[Ads-l] It=?Windows-1252?Q?=92s_a_bird=3B_It=92s_a_plane=3B_It=92s_?=a boffin
goranson at DUKE.EDU
Fri Mar 18 15:59:12 UTC 2022
[Puffin; Baffin, plane discontinued in 1941;…]
OED has boffin n. as “elderly Naval officer” from 1941 [though it’s 1942 cite I find from 1945 and maybe 1943, author elsewhere given as Edward Horace Crebbin, Royal Navy] and “person engaged in…technical research” from 1945 [though both senses come from air and sea coastal protection and may not be quite distinct?]
M-W has the latter sense from 1942
Green’s Slang adds “[ety. unknown, although according to Robert Watson-Watt (1892–1973), the inventor of radar, the term ‘has something to do with an obsolete type of aircraft called the Baffin, something to do with that odd bird, the Puffin’ (Three Steps to Victory, 1957)]”

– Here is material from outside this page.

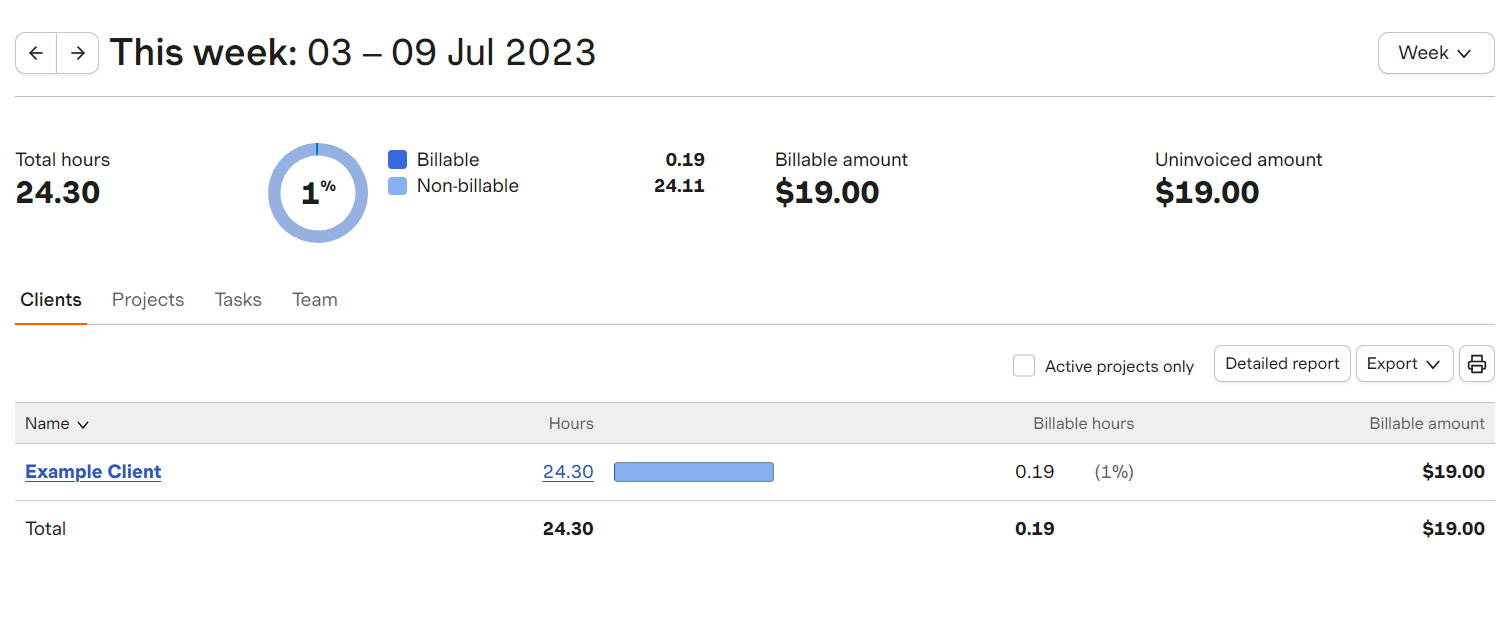The height and width of the screenshot is (628, 1510).
Task: Switch to the Projects tab
Action: click(147, 299)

Wikipedia has some useful links.
Of course, Boffin is a family name and was used also by Dickens and P. G. Wodehouse, though without evident relevance here.
WP cites: Radar at Sea (1993) 86, a text it dates as Ap. 1, 1941:
[We] played cards waiting for the weather to deteriorate. At last it did & both ‘boffins’ were so sick that they could only just make it to the set. … [They] turned over to me all the drawings of circuits and layout etc., & wished me luck … They couldn’t get away quick enough! [Sub-Lieutenant Orton, RNVR].

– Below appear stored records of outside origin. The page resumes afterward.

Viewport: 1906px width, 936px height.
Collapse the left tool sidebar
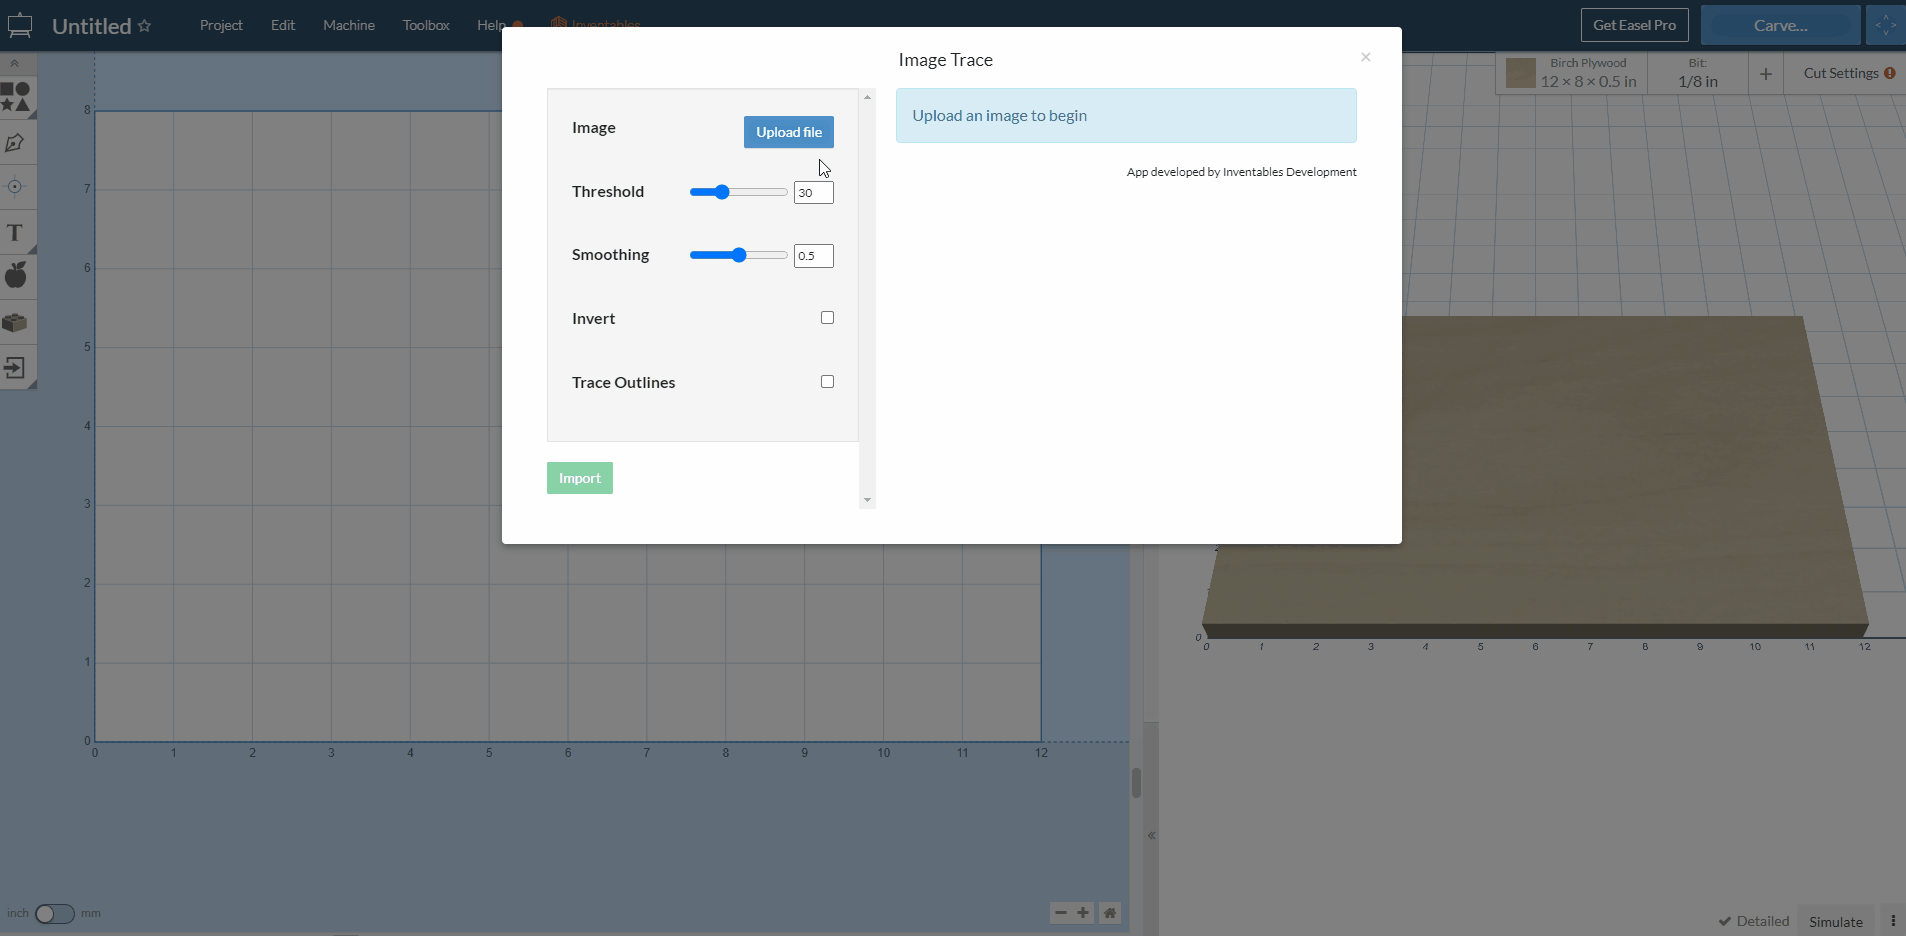pos(15,63)
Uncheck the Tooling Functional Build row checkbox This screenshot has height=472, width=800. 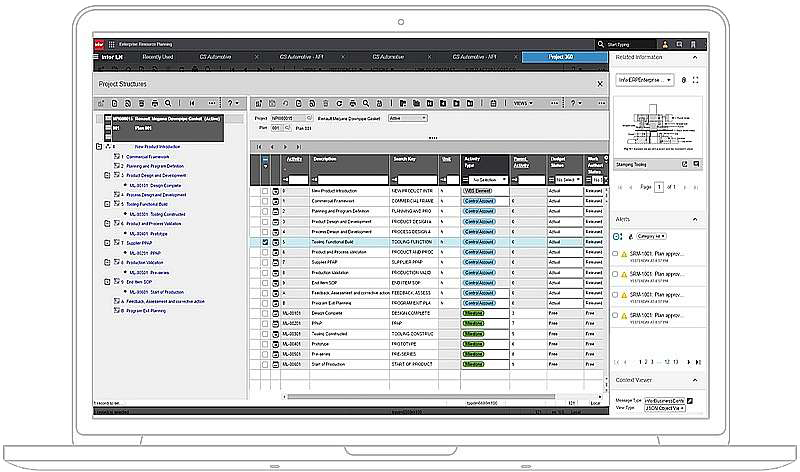pyautogui.click(x=264, y=241)
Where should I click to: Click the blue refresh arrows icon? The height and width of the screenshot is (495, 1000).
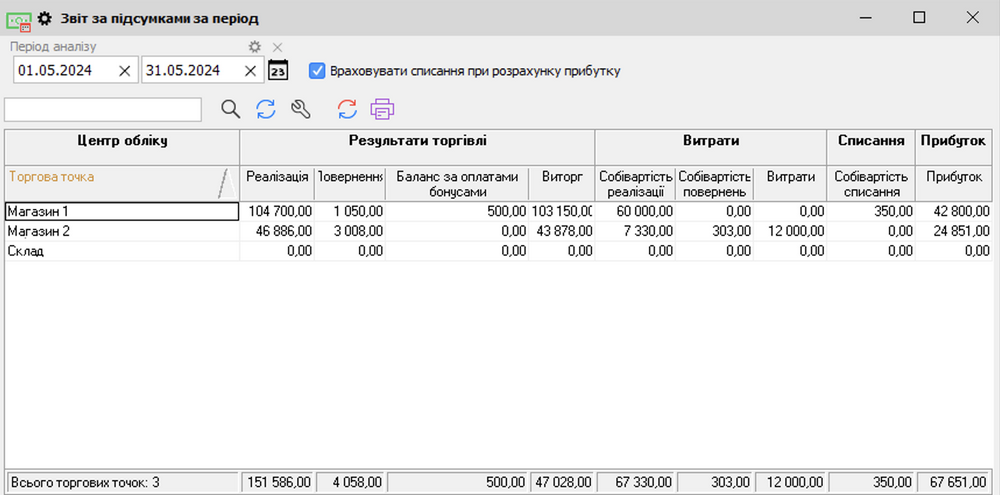pyautogui.click(x=265, y=109)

Watson-Watt [aka “archboffin”] wrote the above accounting also earlier, in 1953:
Discover Dec. 1946 [GB]: PAGE 358 They are brilliant , cranky and downright bigoted ; right at the beginning they are christened ' Boffins ' - a term derived by crossing ' Puffin ' ( a bird with a mournful cry ) with ' Baffin ' ( an obsolete type of R.A.F aircraft )
RAF officer (various ranks) George Philip Chamberlain, assigned to coast protection in early WW II, is sometimes proposed as the coiner. In any case, he was apparently an early adopter.
A self-designation has also been claimed.